«Reconstruire quoi? On n'avait pas de pays!» lance Jacquelin Télémaque, journaliste pigiste d'origine haïtienne qui a passé un mois à Haïti après le tremblement de terre. «Ce que j'ai vu, moi, c'est un restant de pays, un restant de capitale, des amputés partout et une absence totale d'État.»

Cela fait des décennies qu'Haïti est sous perfusion. Des millions par-ci, des millions par-là, des ONG partout. Haïti est l'un des pays les plus aidés de la planète et pourtant, même avant le tremblement de terre, 4,5 millions d'Haïtiens vivaient avec moins de 1$ par jour. Pendant toutes ces années d'assistanat, «le sort des citoyens ordinaires ne s'est pas amélioré», dit Samuel Pierre, professeur à l'École polytechnique et organisateur d'une grande conférence sur la reconstruction, qui a eu lieu le mois dernier à Montréal.

 

«La nation haïtienne s'est construite contre l'État. Les Haïtiens ont une méfiance naturelle face à l'État», rappelle Edgard Prévilon, gestionnaire d'enseignement supérieur à l'Université Quisqueya, joint à Port-au-Prince.

«On parle toujours de la légendaire débrouillardise haïtienne. Ce que cela veut aussi dire, c'est que l'Haïtien est toujours dans sa solitude. Pour les transports, il se débrouille tout seul. Pour l'énergie dont il a besoin, il se débrouille seul. Pour l'éducation, il se débrouille seul.»

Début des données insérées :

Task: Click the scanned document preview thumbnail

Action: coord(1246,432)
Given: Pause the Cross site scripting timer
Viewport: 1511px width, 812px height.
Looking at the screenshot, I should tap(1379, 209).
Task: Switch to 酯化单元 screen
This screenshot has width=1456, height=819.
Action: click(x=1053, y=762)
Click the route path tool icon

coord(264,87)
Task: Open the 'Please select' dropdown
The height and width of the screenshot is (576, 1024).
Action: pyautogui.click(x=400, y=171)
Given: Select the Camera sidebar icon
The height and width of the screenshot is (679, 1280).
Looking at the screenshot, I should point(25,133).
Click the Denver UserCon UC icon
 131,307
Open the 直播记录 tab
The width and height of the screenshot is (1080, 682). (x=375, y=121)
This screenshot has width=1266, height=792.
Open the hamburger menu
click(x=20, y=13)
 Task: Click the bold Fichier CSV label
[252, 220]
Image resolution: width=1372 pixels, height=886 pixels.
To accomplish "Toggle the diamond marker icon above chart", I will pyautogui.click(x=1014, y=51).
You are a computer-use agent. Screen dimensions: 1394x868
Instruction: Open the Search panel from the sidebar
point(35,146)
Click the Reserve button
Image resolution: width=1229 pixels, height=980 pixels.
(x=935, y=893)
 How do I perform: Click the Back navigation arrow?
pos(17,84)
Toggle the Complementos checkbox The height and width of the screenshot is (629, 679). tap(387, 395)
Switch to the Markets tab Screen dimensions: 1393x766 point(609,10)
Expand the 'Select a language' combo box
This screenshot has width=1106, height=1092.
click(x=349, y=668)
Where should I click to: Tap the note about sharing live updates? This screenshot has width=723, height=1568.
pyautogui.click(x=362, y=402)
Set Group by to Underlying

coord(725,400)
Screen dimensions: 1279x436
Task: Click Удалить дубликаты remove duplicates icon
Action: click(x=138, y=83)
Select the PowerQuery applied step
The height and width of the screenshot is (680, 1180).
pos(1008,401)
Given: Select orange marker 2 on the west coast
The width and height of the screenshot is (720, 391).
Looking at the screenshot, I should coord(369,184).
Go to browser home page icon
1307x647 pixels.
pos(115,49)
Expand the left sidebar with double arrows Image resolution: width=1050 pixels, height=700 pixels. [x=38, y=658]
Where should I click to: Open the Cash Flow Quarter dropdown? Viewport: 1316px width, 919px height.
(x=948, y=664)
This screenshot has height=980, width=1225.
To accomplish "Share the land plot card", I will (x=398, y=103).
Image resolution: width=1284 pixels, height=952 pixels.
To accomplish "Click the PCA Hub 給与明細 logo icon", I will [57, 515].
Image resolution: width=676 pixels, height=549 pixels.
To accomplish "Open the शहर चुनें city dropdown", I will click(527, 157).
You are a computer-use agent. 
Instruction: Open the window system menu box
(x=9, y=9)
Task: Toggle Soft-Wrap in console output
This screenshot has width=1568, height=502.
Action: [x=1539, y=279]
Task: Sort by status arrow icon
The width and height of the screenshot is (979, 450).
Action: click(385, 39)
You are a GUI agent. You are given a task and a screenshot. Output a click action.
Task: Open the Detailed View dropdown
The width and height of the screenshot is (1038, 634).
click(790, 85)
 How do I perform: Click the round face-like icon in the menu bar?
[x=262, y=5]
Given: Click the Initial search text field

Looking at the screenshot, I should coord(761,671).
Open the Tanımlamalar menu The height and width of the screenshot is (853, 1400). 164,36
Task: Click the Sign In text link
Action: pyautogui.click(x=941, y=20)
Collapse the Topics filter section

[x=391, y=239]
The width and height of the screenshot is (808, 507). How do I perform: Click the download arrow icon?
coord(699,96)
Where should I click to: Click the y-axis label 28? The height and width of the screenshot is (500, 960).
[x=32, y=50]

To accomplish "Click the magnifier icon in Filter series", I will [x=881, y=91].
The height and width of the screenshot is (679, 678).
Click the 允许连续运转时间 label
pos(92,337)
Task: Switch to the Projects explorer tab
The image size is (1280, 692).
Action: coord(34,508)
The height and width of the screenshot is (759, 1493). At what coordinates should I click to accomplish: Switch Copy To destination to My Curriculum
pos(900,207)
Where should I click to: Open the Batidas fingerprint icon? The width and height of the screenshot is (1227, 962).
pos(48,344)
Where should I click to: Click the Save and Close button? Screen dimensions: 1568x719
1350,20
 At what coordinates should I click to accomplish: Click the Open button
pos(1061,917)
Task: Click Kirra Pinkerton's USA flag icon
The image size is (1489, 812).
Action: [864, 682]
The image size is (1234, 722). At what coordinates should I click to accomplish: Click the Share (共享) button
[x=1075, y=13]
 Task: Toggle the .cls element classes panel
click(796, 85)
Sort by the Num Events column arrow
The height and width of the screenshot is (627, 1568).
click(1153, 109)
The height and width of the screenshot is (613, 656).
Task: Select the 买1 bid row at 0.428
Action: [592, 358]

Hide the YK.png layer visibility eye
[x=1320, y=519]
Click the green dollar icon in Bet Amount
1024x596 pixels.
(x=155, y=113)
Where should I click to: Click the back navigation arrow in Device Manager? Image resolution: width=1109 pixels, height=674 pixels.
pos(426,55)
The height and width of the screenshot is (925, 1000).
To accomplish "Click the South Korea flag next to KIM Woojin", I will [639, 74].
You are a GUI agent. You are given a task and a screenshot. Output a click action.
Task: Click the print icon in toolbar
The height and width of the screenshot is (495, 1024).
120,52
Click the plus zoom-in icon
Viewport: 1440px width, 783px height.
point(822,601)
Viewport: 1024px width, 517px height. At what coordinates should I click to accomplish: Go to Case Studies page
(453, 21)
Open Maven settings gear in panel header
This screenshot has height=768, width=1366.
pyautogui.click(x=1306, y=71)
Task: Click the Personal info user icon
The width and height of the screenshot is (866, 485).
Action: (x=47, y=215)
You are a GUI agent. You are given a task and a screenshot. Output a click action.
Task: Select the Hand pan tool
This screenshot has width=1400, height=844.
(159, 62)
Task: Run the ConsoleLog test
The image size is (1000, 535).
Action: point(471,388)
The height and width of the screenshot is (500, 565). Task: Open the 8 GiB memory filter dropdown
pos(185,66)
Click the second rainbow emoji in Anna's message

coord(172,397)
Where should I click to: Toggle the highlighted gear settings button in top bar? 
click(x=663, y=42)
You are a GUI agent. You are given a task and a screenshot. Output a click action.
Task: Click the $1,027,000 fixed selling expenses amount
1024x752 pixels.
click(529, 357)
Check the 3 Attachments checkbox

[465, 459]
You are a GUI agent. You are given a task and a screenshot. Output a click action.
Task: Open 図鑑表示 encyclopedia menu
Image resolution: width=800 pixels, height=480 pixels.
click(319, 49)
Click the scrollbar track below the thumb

«Vous savez, tous ces gens qui vivent sous la tente, en Haïti? raconte le professeur Prévilon. Dans le lot, il y en a une partie qui a toujours une maison. Seulement, ils n'ont pas de quoi manger, pas de quoi se soigner. Ils vont donc se prendre une tente en prétendant ne plus avoir de maison et, vers 22, 23h, ils rentrent chez eux.»

Une responsable d'une ONG confirme l'existence de ces camps «de jour». C'est là qu'est rendu Haïti. Et c'est sur cela que seront jugés les pays bailleurs de fonds qui parleront à New York prochainement.